Isolate every line in the data with the string "City" and copy it.

--- Information given ---

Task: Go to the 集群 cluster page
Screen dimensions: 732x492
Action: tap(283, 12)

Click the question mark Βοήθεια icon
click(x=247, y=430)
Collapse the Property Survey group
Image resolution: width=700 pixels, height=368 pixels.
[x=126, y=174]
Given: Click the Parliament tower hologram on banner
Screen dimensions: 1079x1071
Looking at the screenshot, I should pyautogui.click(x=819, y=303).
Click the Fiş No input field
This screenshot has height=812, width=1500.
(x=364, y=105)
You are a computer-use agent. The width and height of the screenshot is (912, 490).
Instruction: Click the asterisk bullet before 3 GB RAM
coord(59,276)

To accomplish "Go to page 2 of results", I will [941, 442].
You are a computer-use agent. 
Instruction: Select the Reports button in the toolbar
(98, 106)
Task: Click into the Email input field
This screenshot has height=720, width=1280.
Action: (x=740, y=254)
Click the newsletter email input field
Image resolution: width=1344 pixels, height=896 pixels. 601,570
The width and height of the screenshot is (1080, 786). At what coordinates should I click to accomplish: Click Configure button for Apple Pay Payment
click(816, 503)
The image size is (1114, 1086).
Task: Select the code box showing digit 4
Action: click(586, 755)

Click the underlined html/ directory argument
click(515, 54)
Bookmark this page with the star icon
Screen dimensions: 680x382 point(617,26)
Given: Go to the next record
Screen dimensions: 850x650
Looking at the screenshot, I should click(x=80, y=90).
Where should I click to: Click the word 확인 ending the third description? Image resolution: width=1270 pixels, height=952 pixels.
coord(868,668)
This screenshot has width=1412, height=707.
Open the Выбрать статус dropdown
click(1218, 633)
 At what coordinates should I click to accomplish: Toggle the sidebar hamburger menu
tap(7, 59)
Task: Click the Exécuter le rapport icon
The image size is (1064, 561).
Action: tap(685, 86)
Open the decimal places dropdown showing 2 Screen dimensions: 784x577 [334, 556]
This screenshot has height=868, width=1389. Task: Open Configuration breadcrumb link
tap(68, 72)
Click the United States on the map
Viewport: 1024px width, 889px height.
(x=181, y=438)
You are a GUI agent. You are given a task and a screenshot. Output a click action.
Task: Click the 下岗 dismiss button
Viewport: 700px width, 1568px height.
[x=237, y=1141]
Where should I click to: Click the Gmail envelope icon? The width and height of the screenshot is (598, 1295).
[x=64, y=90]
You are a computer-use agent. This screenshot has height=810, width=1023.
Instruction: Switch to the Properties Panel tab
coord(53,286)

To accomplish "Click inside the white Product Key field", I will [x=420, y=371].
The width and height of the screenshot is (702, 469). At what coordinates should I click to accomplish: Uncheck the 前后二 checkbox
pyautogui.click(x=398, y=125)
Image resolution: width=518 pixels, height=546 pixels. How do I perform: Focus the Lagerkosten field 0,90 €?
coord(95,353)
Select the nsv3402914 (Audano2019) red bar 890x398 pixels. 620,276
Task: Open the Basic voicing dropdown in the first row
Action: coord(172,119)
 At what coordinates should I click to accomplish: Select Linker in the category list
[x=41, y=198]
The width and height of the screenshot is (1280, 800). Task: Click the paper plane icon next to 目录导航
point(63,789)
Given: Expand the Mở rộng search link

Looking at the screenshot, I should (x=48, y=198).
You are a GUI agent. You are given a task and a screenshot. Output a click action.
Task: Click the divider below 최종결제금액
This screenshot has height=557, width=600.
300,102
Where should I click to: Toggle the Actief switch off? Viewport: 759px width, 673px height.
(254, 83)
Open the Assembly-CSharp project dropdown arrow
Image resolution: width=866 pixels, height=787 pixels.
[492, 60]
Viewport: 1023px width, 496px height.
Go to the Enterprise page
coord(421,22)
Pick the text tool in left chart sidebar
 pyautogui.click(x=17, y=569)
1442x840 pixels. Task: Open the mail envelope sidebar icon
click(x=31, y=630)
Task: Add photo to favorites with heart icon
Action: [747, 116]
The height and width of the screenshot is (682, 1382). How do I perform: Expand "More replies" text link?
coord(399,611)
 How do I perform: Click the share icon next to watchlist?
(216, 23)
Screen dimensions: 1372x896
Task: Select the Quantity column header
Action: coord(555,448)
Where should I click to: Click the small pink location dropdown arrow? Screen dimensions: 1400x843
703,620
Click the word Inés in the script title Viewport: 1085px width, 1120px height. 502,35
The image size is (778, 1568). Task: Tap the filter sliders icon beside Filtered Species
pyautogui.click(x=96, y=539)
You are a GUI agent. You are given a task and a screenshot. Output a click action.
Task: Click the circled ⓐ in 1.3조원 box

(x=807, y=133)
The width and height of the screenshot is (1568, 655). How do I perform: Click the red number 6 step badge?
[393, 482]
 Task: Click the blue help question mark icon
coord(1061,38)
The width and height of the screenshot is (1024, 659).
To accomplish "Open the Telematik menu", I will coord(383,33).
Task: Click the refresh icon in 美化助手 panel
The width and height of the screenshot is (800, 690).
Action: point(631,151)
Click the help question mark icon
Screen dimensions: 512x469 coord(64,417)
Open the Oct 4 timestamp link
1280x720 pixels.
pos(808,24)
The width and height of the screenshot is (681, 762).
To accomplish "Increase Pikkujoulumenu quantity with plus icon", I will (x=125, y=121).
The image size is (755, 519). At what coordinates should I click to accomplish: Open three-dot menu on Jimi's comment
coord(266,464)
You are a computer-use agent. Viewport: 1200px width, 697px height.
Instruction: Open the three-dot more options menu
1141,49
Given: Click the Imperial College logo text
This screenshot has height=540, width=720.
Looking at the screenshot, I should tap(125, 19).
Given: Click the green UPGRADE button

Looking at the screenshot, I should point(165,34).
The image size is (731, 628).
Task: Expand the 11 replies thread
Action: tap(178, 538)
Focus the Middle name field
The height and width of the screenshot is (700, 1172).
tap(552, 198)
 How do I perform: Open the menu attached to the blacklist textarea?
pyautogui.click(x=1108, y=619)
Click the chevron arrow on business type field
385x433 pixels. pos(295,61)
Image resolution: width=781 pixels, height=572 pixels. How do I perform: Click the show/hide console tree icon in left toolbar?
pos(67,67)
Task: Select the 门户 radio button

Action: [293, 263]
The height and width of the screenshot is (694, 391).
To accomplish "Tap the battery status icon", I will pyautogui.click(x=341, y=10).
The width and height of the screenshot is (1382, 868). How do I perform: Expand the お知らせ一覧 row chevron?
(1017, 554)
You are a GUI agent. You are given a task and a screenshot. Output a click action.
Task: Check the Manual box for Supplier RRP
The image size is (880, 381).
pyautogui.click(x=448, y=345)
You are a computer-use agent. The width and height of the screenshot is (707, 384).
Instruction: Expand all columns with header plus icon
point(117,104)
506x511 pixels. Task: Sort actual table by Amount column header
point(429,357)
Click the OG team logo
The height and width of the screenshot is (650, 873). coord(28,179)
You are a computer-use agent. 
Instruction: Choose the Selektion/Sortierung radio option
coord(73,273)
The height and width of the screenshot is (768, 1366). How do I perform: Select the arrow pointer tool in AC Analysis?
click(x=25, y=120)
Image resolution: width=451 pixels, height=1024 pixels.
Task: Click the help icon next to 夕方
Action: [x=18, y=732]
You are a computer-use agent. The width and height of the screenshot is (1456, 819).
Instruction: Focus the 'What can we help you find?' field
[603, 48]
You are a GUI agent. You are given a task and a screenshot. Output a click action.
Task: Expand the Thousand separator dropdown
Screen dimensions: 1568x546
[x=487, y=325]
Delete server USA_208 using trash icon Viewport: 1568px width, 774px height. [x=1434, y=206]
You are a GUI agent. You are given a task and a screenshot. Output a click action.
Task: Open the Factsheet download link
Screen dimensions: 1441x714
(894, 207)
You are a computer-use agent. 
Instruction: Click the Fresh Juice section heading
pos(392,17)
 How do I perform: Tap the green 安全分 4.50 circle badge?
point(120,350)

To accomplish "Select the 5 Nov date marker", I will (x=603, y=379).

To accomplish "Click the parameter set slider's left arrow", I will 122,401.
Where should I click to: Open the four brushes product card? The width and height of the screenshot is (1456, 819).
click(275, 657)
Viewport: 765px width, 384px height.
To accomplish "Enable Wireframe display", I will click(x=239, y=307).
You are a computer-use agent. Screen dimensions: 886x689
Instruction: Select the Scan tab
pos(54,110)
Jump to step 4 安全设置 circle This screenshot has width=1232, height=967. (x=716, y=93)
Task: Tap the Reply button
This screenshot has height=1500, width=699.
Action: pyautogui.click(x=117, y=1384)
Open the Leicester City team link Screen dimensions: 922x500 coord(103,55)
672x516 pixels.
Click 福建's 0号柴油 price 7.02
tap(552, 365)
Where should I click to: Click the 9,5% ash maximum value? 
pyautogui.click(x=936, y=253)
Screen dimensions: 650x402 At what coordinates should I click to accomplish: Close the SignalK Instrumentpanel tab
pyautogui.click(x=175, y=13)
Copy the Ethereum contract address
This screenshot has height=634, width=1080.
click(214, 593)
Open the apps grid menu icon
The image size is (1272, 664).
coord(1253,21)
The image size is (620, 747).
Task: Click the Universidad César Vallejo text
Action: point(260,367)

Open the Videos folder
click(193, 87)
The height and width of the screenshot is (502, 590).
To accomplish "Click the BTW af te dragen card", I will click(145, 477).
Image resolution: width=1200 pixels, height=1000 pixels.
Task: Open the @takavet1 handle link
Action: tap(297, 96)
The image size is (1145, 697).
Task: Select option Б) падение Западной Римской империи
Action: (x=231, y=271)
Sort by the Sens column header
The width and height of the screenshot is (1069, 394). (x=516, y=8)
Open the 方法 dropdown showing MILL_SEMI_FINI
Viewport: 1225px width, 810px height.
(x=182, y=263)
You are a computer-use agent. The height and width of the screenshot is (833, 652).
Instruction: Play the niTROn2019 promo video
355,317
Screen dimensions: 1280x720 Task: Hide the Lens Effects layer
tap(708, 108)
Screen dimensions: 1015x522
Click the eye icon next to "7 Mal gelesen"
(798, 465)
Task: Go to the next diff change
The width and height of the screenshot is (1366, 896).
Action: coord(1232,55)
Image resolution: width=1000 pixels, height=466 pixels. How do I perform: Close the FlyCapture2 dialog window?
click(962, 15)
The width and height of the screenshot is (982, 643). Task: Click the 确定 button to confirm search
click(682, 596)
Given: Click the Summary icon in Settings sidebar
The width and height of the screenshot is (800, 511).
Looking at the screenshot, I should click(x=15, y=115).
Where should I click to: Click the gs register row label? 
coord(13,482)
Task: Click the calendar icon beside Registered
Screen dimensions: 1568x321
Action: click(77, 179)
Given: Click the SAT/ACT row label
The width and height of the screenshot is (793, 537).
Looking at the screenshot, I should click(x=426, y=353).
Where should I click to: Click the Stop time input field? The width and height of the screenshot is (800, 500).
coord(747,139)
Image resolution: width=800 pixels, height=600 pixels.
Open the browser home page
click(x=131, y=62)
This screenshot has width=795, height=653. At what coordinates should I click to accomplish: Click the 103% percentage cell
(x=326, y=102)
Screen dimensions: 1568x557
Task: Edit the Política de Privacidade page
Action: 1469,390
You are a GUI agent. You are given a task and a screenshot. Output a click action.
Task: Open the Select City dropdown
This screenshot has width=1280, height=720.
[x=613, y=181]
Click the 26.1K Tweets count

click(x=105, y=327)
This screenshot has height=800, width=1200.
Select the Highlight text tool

---

◆ **Solution for this problem**
Open the Leicester City team link Screen dimensions: 922x500 coord(103,55)
Task: Open the Select City dropdown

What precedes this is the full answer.